Who wants to make a movie?

IndieVest connects film and money


By SABINA DANA PLASSE
Express Staff Writer

IndieVest investors and their guests party at Sundance. Photo by

The 2009 Sundance Film Festival lacked in fanfare partly due to a recession, and in large part, due to an unprecedented, high attendance of A-listers and Hollywood moguls at President Barack Obama's inauguration in Washington, D.C. The hype for film buying was quiet, but films were being sold. Watching on the sidelines was a group of film and capital financiers called IndieVest.

"Entertainment does exceptionally well in recessions," said IndieVest CEO Wade Bradley. "Historically, independent film delivers a high yield on investment."

Bradley and several IndieVest investors, members and employees were attending the 2009 Sundance Film Festival to reveal its independent film investment model to a very receptive audience.

"It's like a Silicon Valley start-up," Bradley said. "We are an independent film studio, financier and distributor."

Bradley is a former venture capitalist who wanted to get into the film business but realized the current business structures were too convoluted and did not work. There are about 9,000 independent films made every year, and only 1 to 3 percent ever get distribution.

"Everyone sells the farm to make a film, but one never thinks about the print and advertising costs, which can be three times the cost of the film," Bradley said. "All the money is up front and we don't have to find a distributor because we are the distributor."

IndieVest went to iconic people in the film industry for feedback on its investment model for independent filmmaking, and former MGM president Mike Marcus said it solved a core problem in Hollywood, which is a depleted distribution structure.
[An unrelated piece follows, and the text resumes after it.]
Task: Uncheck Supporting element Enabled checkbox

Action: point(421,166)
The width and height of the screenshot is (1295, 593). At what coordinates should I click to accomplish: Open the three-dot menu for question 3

Marcus serves on IndieVest's business advisory board.

"What really resonated is that everyone we brought the idea to said it was about time," Bradley said. "The advisory board we assembled, which was to act as ambassadors for us, all wanted in."

IndieVest's Indie Insider Board includes actors Don Cheadle, Liev Schreiber and Tim Blake Nelson, and director Mike Binder. IndieVest's first film will be "Saint John of Las Vegas," to be released sometime this summer, and stars Steve Buscemi, Romany Malco and Sarah Silverman.

"Actors look for independent film roles they can sink their teeth into and roles which are unique," Bradley said. "Investors do it because they put up capital and will receive the first dollar gross and the film's gross until their investment has been given back. Investors are given an A-level production from head to toe."

"Saint John of Las Vegas" was a union production shot in New Mexico, a state that has very good incentives for film production. The state of Idaho considers New Mexico a model for its own incentive package to attract feature filmmaking.

"You could have all the incentives in the world," Bradley said. "But it has to be an A-level production."